What made you decide to take on Pennywise?
I am 27 and the things that I read for in auditions tend to be younger guys, and most of them look like me (laughs).
This was something that was a leap, a character that is completely different to who I am and how I speak, how I move, how I look. So that really excited me, that there was so much creativity to be had within that.
Were you worried about living up to Curry's iconic performance?
I try not to look at the Internet at all, but you glimpse something and it is like, 'How the hell did he get the part?' (laughs)
There is so much anger on the Internet, so if I really go into how people will react to my performance, I am not going to be able to do it. I have had some sleepless nights.
I was by myself in this house in Toronto before we started shooting, and I read through the novel and I tried to take my notes, and I really worked hard for this character and embodied him, but I was terrified.
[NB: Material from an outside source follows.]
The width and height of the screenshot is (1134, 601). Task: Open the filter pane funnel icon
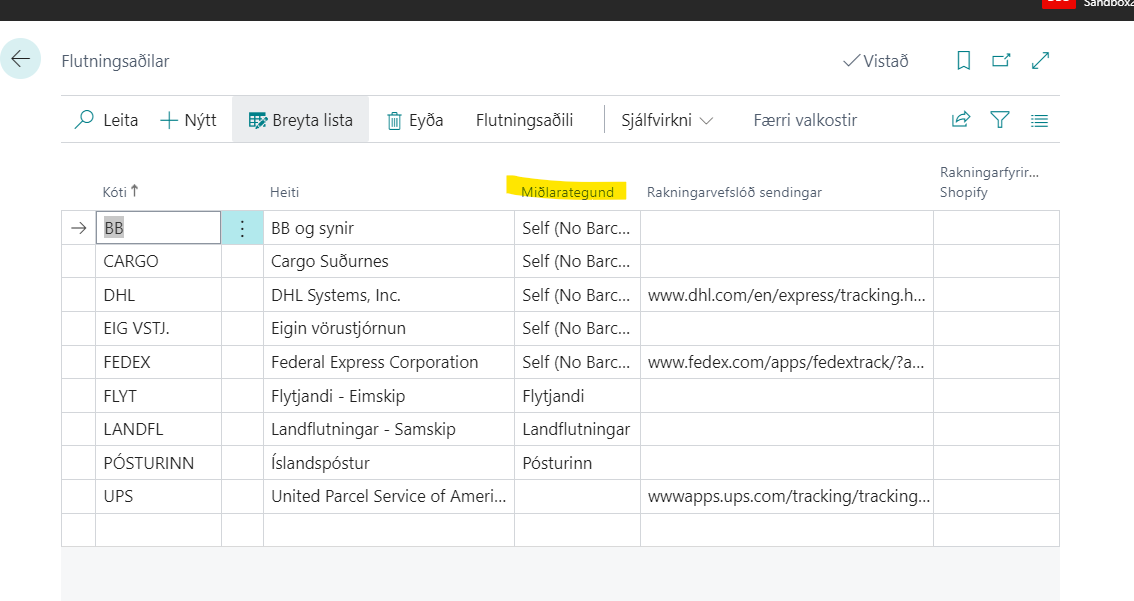tap(1000, 120)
What really helped me get through it was (director) Andy (Muschietti) and his faith in me.
How did you prepare?
This is such an extreme character, so I needed to be fearless in how I approached it, and I could not hold back.
I had to really, really go for it and hope it worked. I did research on clowns and watched a documentary about coulrophobia (the fear of clowns).
There were a few people who were afraid of clowns, but it was not this collective thing. When the book (It) was released, it really changed this perspective to what clowns are.
I think if you ask anyone what they think of clowns, (clowns are) as much fear as they are jolly, funny characters.
What was it like working with the child actors? They did not see you until almost six weeks into the shoot.
The first time I met the kids was at a table read. I was not comfortable with revealing the character yet, he was still in the making. I was like, 'Hi, I am Bill. I am going to play the clown who tries to kill you.' (laughs)
They were all really nice. Then Andy said, 'I think there's an idea to keep you separated from the kids.'
So it was also the loneliest film production I have ever done, because I did not work for a month and a half, and the children all bonded, and Andy and the crew would hang out with the kids on weekends.
I was just by myself trying to wrestle this demonic clown that I was going to portray.
What were your own fears growing up?
I remember when I was six, I would lie in bed and think about the fact that I would die (laughs).
I would have panic attacks at night. Then my dad, who was a secular man, would sit down and go, 'Nothing is going to happen to you when you die, but it is okay.' (laughs)
It did calm me down, but I remember a recurring, genuine fear of that concept. I am still not over that fear entirely.
Did being a Skarsgard help your career?
It is a blessing and a curse. Wherever I go, I will always be associated with my family.
When I was younger, that bothered me more. Sweden is a small country and my family is really big there (laughs).
You want to be your own person, be responsible for your own career and not be judged by, 'Oh, do you think he is better looking or do you think he is worse than his brother?'
It overwhelmed me at times. But now, the more I establish myself and get older, I am proud of my family and to be associated with them.
I really hope I can continue to get work and have a career where I am not just someone's brother or son.